• [TASK 1]
Using the Harris County elections text, answer each question on its own line, marked (a), (b) and (c):
(a) What position did Tatum hold in Georgia?
(b) How many mail-in ballots did Isabel Longoria's staff initially fail to account for?
(c) During which years did Bettencourt serve as Harris County's tax assessor-collector and voter registrar?
• [TASK 2] Turn the paragraph of the Harris County elections text that begins "Republican state Senator Paul Bettencourt" into a short bulleted list that keeps its main facts.

• [TEXT SEGMENT]
Tatum’s travails added to the poor track record of Harris County’s election administrators, despite his impressive resume. He is the former interim director of Georgia’s elections division, executive director of Washington D.C.’s elections board and general counsel of the U.S. Election Assistance Commission.

His predecessor, Isabel Longoria, the first person appointed to the post, resigned shortly after the March 1, 2022, primary amid heavy criticism from Republicans about a vote count delay caused by her staff not initially accounting for 10,000 mail-in ballots.

Republican state Senator Paul Bettencourt, owner of a Houston tax consulting business, seized on the county’s problems and drafted a bill, SB 1750, to do away with its election administrator and return the responsibilities of managing elections and registering voters to two elected officials, the county clerk and tax assessor-collector, respectively.

Asserting the bill has nothing to do with politics, Bettencourt, who served as Harris County’s tax assessor-collector and voter registrar from 1999 to 2009, says he believes the county’s elections ran smoother under the old regime and election officials should be accountable to voters.

• [DATASET SECTION]

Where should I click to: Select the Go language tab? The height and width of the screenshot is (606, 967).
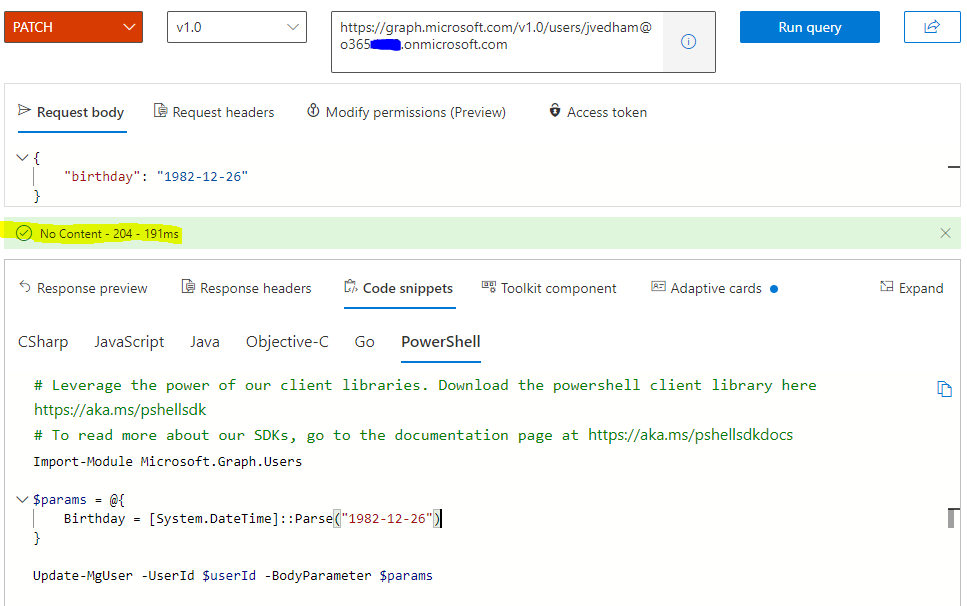pos(364,341)
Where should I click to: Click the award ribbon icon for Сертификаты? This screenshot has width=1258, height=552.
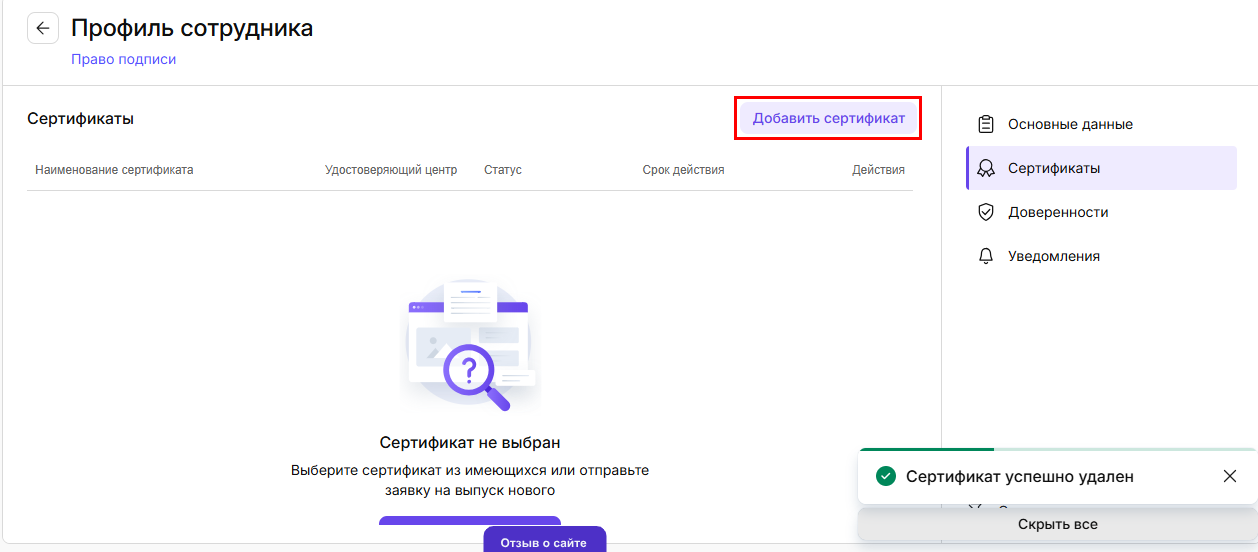point(986,168)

• [TASK SOLUTION 1]
(a) Interim director of Georgia's elections division
(b) 10,000
(c) 1999 to 2009

• [TASK SOLUTION 2]
- Paul Bettencourt is a Republican state senator who owns a Houston tax consulting business.
- He seized on the county's problems and drafted a bill, SB 1750.
- The bill would eliminate Harris County's election administrator.
- It would return the management of elections to the county clerk and voter registration to the tax assessor-collector, both elected officials.